··· PROVIDED MATERIAL ···

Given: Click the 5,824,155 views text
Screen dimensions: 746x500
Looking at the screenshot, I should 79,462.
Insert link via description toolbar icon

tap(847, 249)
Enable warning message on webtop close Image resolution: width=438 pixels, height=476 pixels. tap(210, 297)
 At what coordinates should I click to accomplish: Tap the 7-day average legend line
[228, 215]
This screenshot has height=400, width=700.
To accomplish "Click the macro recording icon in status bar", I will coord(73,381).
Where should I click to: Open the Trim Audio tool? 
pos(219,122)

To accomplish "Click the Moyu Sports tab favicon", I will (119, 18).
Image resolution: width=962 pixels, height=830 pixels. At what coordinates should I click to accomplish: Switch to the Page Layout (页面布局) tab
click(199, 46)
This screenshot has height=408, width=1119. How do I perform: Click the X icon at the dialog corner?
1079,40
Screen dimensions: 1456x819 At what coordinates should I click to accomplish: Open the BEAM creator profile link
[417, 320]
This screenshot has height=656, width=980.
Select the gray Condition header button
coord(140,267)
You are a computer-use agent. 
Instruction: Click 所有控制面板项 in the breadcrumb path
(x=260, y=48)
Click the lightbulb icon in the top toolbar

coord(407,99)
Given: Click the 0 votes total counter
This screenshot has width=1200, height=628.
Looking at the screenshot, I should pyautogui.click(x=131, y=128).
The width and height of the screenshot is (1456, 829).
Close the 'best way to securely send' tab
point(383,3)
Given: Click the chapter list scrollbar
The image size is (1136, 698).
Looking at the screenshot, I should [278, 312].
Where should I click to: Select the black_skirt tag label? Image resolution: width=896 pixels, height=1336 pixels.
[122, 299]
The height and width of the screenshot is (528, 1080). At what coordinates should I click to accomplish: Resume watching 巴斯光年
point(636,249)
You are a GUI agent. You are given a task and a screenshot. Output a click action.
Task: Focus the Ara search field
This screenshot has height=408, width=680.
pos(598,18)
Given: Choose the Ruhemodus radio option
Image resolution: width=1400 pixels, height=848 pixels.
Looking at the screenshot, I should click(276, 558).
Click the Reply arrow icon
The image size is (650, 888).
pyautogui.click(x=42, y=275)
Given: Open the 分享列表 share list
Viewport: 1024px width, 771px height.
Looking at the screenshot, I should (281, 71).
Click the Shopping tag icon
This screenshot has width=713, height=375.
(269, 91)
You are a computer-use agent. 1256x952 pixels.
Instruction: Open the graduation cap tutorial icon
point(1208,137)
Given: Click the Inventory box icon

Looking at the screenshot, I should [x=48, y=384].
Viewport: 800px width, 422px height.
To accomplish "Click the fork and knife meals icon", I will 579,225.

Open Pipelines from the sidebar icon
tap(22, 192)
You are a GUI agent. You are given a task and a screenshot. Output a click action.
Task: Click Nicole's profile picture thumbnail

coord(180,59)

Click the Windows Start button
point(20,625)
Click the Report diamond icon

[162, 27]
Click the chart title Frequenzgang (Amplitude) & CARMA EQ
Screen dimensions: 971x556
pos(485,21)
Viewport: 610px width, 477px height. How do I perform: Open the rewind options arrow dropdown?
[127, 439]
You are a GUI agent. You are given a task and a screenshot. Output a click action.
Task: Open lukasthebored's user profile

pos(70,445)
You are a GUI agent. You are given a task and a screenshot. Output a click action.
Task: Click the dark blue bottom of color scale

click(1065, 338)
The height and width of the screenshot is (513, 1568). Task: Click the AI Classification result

···

Every entry should be transcribed exactly, with nothing omitted.

Given: Click the 5,824,155 views text
Screen dimensions: 746x500
Looking at the screenshot, I should 79,462.
Insert link via description toolbar icon

tap(847, 249)
Enable warning message on webtop close Image resolution: width=438 pixels, height=476 pixels. tap(210, 297)
 At what coordinates should I click to accomplish: Tap the 7-day average legend line
[228, 215]
This screenshot has height=400, width=700.
To accomplish "Click the macro recording icon in status bar", I will coord(73,381).
Where should I click to: Open the Trim Audio tool? 
pos(219,122)

To accomplish "Click the Moyu Sports tab favicon", I will (119, 18).
Image resolution: width=962 pixels, height=830 pixels. At what coordinates should I click to accomplish: Switch to the Page Layout (页面布局) tab
click(199, 46)
This screenshot has height=408, width=1119. How do I perform: Click the X icon at the dialog corner?
1079,40
Screen dimensions: 1456x819 At what coordinates should I click to accomplish: Open the BEAM creator profile link
[417, 320]
This screenshot has height=656, width=980.
Select the gray Condition header button
coord(140,267)
You are a computer-use agent. 
Instruction: Click 所有控制面板项 in the breadcrumb path
(x=260, y=48)
Click the lightbulb icon in the top toolbar

coord(407,99)
Given: Click the 0 votes total counter
This screenshot has width=1200, height=628.
Looking at the screenshot, I should pyautogui.click(x=131, y=128).
The width and height of the screenshot is (1456, 829).
Close the 'best way to securely send' tab
point(383,3)
Given: Click the chapter list scrollbar
The image size is (1136, 698).
Looking at the screenshot, I should [278, 312].
Where should I click to: Select the black_skirt tag label? Image resolution: width=896 pixels, height=1336 pixels.
[122, 299]
The height and width of the screenshot is (528, 1080). At what coordinates should I click to accomplish: Resume watching 巴斯光年
point(636,249)
You are a GUI agent. You are given a task and a screenshot. Output a click action.
Task: Focus the Ara search field
This screenshot has height=408, width=680.
pos(598,18)
Given: Choose the Ruhemodus radio option
Image resolution: width=1400 pixels, height=848 pixels.
Looking at the screenshot, I should click(276, 558).
Click the Reply arrow icon
The image size is (650, 888).
pyautogui.click(x=42, y=275)
Given: Open the 分享列表 share list
Viewport: 1024px width, 771px height.
Looking at the screenshot, I should (281, 71).
Click the Shopping tag icon
This screenshot has width=713, height=375.
(269, 91)
You are a computer-use agent. 1256x952 pixels.
Instruction: Open the graduation cap tutorial icon
point(1208,137)
Given: Click the Inventory box icon

Looking at the screenshot, I should [x=48, y=384].
Viewport: 800px width, 422px height.
To accomplish "Click the fork and knife meals icon", I will 579,225.

Open Pipelines from the sidebar icon
tap(22, 192)
You are a GUI agent. You are given a task and a screenshot. Output a click action.
Task: Click Nicole's profile picture thumbnail

coord(180,59)

Click the Windows Start button
point(20,625)
Click the Report diamond icon

[162, 27]
Click the chart title Frequenzgang (Amplitude) & CARMA EQ
Screen dimensions: 971x556
pos(485,21)
Viewport: 610px width, 477px height. How do I perform: Open the rewind options arrow dropdown?
[127, 439]
You are a GUI agent. You are given a task and a screenshot. Output a click action.
Task: Open lukasthebored's user profile

pos(70,445)
You are a GUI agent. You are given a task and a screenshot. Output a click action.
Task: Click the dark blue bottom of color scale

click(1065, 338)
The height and width of the screenshot is (513, 1568). Task: Click the AI Classification result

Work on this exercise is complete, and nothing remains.